2005年12月6日火曜日

行いの哲学 (実存主義)

この行いの哲学という用語は、私の仏教講話を長年に亘つてお聞きになつた方以外の方々にとつては、耳慣れない言葉であると思われる。何故かと云うとこの行いの哲学という言葉は、私が数十年に亘つて仏教哲学を勉強して来た結果、仏教哲学の中に人間の行いについて、観念論や唯物論とは根本的に違う考え方があるけれども、その仏教独特の行いに関する考え方と非常に類似した考え方が、欧米の哲学の中でも、19世紀の中頃から出始めている所から、洋の東西を問わず人間の行いに関連して、従来の観念論や唯物論とは違う考え方で起こり始めている。
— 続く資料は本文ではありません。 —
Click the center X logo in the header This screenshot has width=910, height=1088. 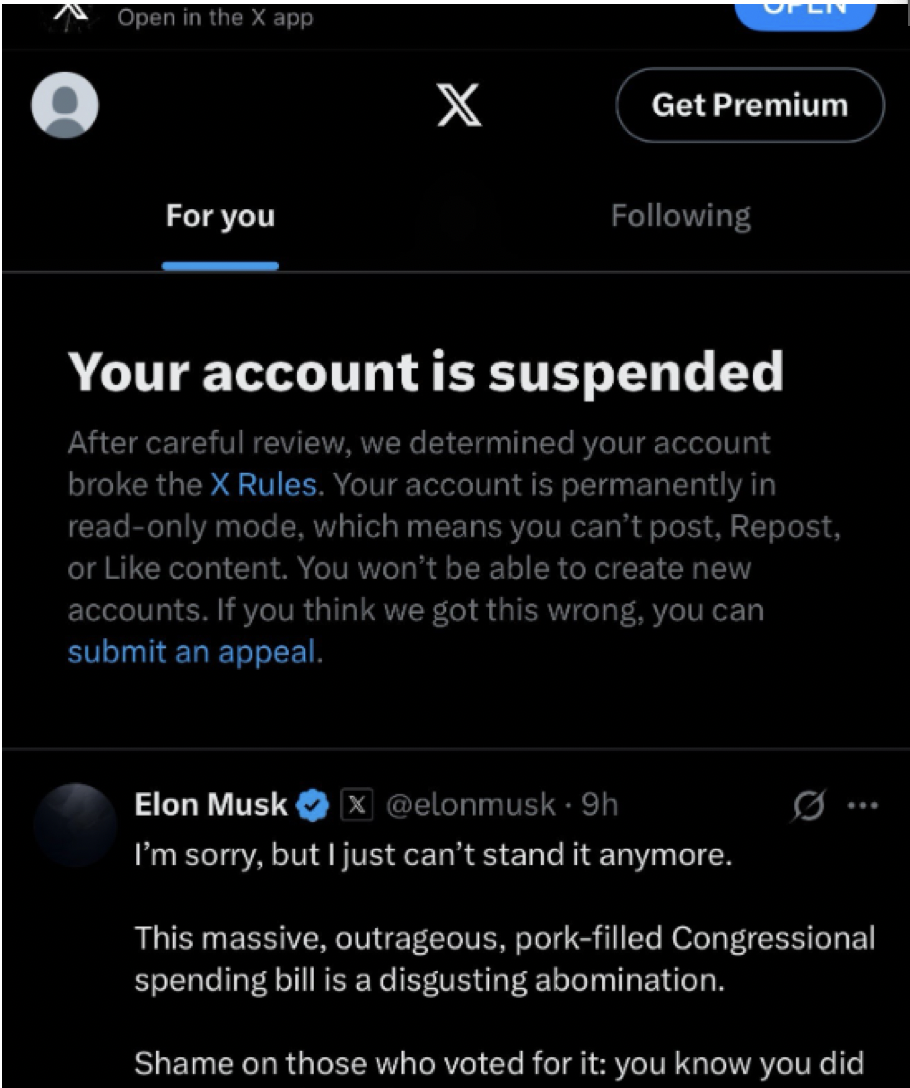coord(459,105)
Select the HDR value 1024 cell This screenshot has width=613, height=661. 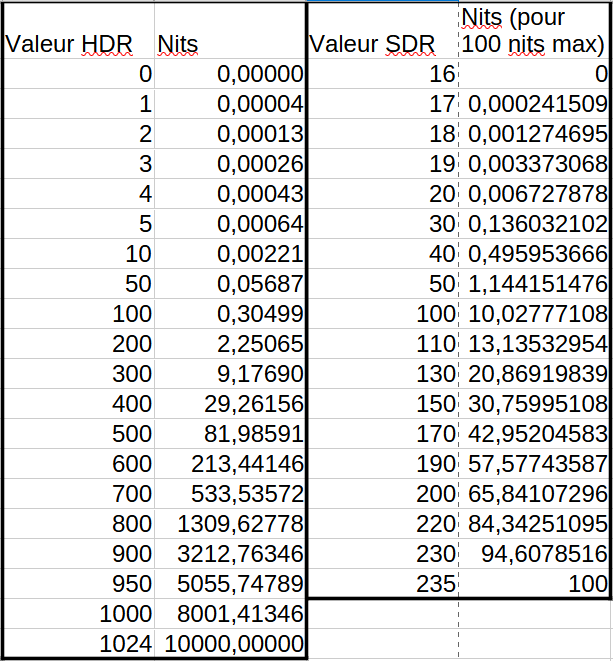click(x=78, y=644)
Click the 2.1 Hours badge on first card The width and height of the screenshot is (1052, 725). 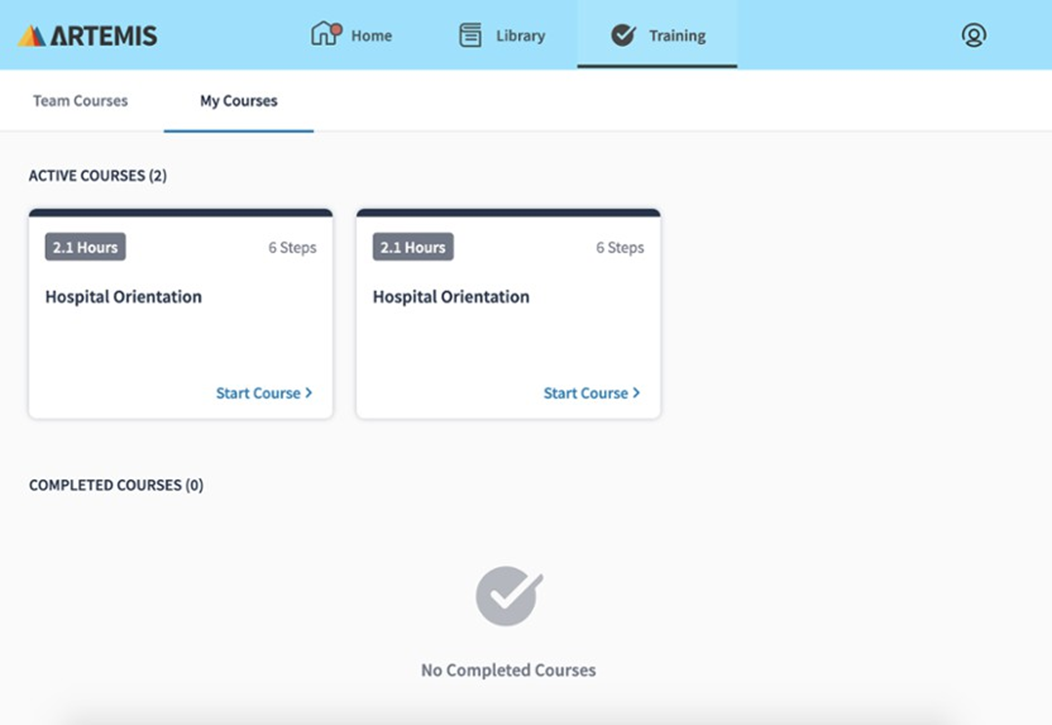point(85,247)
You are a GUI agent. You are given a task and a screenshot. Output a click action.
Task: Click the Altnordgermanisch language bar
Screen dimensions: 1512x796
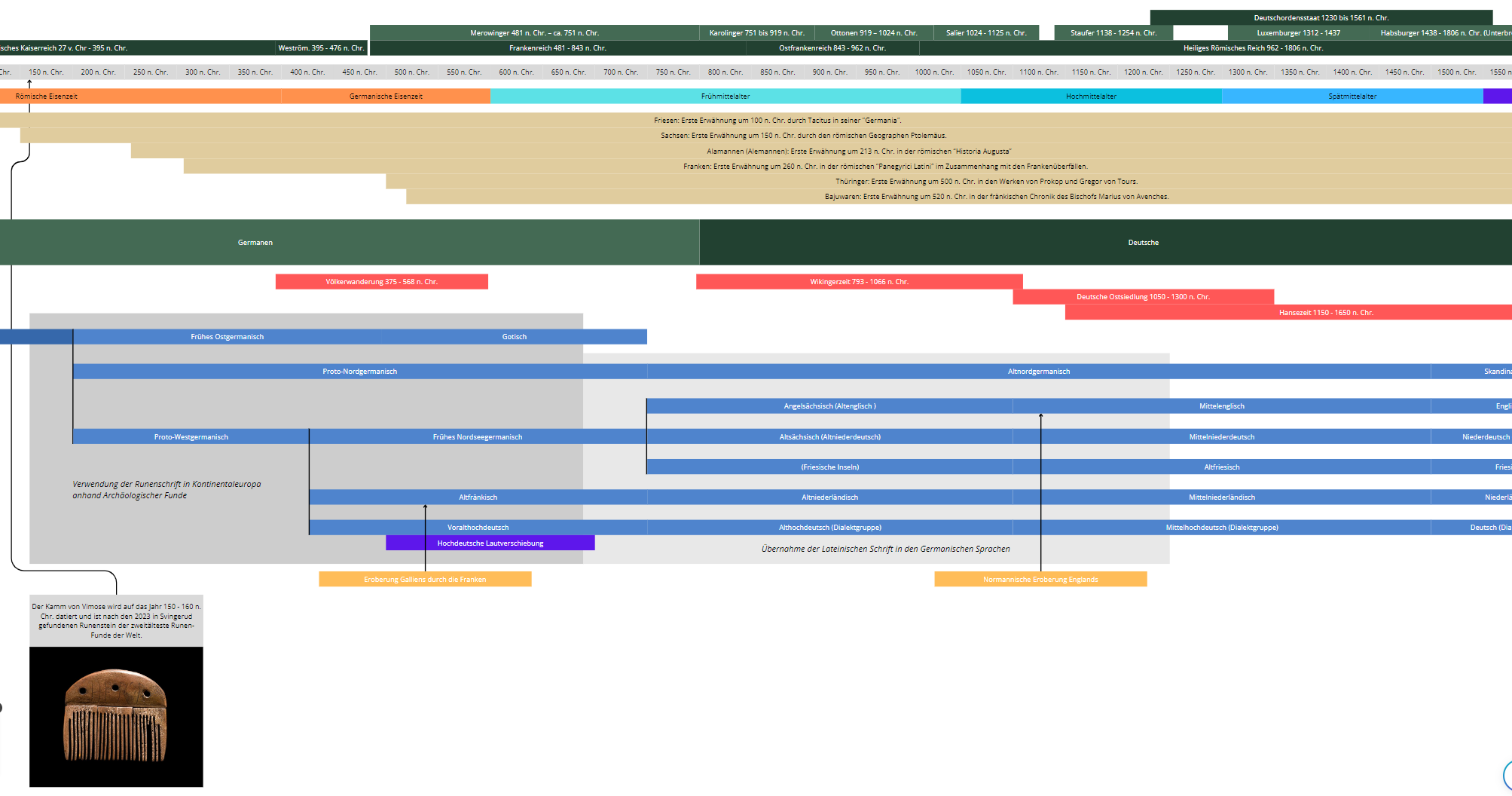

その先駆者は恐らくデンマークの哲学者であるキールケゴールであろう。彼は熱心なキリスト教徒であつたが、当時全盛を極めていた唯物論の勢いを眺めながら、近い将来キリスト教信仰が消滅するのではないかと云う危惧を感じ、何とかしてキリスト教信仰を存続させたいという考え方から,現在の瞬間における人間の存在を出發として、観念論にも唯物論にも属さない新しい哲学を樹立した。これが後に実存主義と呼ばれるようになつた新しい哲学の出發点である。この考え方はやがてドイツのニーチェの思想の中に現れてきた。彼はまだ観念論にも唯物論にも災いされていなかつた古代ギリシャ文明の中に見られた人間の自主的な行いを尊重し、人間の行いの中に見られる尊厳さに着目した。更にドイツのおけるヤスパースやハイデツカ−の理論的な努力が、彼らの哲学水準を高め、一派の哲学を形成するようになつたけれども、この流れもやはり、人間の現在における行いを基準にした哲学と云える。特にハイデツカ−は、[時間と存在」という著作を通じて。行いの実際に行われる現在の瞬間を問題にしているが、この一連の思想もやはり行いの哲学と見なすことが出来るであろう。